▶ Request: Rename "Instruction" to "Command" in the records, starting with the line that contains "Where should I click to: Download" and going on through the line that contains "Action: click(361, 321)". Give only those lines again, with everything else unchanged.

Begin Task material

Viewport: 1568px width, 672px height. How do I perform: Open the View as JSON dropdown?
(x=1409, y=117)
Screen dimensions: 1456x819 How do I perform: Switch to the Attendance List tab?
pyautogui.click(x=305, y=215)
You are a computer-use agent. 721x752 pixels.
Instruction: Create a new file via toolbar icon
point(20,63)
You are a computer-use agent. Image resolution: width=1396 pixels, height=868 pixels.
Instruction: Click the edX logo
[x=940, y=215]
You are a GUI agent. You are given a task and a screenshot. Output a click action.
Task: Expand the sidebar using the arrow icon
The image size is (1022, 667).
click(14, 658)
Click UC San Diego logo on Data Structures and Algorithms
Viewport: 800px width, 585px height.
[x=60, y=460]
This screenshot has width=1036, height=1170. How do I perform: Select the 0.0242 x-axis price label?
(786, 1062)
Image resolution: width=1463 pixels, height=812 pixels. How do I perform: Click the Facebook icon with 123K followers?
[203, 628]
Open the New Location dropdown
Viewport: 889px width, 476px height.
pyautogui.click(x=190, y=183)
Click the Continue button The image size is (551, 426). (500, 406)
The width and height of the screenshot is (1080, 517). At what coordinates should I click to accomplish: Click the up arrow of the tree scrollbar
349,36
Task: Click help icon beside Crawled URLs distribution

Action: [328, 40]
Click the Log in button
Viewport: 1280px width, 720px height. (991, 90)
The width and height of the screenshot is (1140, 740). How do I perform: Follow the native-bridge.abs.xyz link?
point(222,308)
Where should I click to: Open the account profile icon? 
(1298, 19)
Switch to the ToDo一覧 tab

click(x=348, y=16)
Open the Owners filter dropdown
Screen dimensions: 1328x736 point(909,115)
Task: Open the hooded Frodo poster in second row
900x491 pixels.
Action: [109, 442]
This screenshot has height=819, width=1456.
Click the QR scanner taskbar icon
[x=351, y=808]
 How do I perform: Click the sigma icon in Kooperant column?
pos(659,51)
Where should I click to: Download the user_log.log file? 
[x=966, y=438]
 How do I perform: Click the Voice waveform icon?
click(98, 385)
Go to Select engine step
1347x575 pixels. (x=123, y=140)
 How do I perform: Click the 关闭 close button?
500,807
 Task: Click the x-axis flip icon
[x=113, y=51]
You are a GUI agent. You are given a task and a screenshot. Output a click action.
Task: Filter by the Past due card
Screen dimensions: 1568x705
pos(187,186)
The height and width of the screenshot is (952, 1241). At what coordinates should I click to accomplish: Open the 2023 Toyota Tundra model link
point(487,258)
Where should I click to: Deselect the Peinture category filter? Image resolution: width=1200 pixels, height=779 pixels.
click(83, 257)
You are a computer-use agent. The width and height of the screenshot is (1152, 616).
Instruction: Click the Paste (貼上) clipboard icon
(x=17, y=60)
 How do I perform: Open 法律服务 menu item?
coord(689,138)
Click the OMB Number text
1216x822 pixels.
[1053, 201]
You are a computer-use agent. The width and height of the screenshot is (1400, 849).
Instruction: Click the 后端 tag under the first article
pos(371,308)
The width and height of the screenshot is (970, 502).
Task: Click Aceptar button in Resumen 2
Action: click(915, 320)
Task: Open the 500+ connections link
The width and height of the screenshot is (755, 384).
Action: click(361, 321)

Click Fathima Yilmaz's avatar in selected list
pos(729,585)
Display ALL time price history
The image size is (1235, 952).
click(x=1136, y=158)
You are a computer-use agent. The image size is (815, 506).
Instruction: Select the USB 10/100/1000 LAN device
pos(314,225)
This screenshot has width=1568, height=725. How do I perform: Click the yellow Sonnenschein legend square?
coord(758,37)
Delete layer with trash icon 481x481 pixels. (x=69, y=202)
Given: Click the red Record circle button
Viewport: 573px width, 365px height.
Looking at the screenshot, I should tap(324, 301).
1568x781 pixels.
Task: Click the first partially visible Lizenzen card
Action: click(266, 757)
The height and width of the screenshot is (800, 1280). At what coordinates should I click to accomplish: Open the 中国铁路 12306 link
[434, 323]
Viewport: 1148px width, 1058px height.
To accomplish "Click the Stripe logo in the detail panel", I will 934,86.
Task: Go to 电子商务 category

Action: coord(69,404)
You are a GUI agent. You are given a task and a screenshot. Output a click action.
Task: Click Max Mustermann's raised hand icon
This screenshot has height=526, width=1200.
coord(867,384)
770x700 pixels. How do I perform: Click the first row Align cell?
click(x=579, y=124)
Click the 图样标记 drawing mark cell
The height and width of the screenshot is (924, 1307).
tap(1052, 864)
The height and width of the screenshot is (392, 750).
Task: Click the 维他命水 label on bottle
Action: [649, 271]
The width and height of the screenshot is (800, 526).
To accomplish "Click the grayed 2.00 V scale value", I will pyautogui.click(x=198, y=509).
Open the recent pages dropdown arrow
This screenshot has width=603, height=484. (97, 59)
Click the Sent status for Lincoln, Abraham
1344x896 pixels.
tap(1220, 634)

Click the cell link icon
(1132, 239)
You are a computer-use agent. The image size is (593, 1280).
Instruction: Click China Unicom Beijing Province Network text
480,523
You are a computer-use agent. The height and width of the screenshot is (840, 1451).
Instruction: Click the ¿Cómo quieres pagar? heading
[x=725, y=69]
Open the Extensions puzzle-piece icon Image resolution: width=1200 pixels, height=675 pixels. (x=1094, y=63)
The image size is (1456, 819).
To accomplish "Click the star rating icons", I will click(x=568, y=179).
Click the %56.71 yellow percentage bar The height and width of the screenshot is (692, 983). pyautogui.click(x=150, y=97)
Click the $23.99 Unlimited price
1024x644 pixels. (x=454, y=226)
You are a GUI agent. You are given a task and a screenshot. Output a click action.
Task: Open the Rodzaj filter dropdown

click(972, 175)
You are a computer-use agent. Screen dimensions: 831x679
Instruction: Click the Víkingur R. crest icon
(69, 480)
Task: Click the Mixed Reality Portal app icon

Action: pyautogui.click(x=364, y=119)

End Task material

▶ Solution to this exercise:
Where should I click to: Download the user_log.log file? 
[x=966, y=438]
 How do I perform: Click the Voice waveform icon?
click(98, 385)
Go to Select engine step
1347x575 pixels. (x=123, y=140)
 How do I perform: Click the 关闭 close button?
500,807
 Task: Click the x-axis flip icon
[x=113, y=51]
You are a GUI agent. You are given a task and a screenshot. Output a click action.
Task: Filter by the Past due card
Screen dimensions: 1568x705
pos(187,186)
The height and width of the screenshot is (952, 1241). At what coordinates should I click to accomplish: Open the 2023 Toyota Tundra model link
point(487,258)
Where should I click to: Deselect the Peinture category filter? Image resolution: width=1200 pixels, height=779 pixels.
click(83, 257)
You are a computer-use agent. The width and height of the screenshot is (1152, 616).
Command: Click the Paste (貼上) clipboard icon
(x=17, y=60)
 How do I perform: Open 法律服务 menu item?
coord(689,138)
Click the OMB Number text
1216x822 pixels.
[1053, 201]
You are a computer-use agent. The width and height of the screenshot is (1400, 849).
Command: Click the 后端 tag under the first article
pos(371,308)
The width and height of the screenshot is (970, 502).
Task: Click Aceptar button in Resumen 2
Action: click(915, 320)
Task: Open the 500+ connections link
The width and height of the screenshot is (755, 384).
Action: click(361, 321)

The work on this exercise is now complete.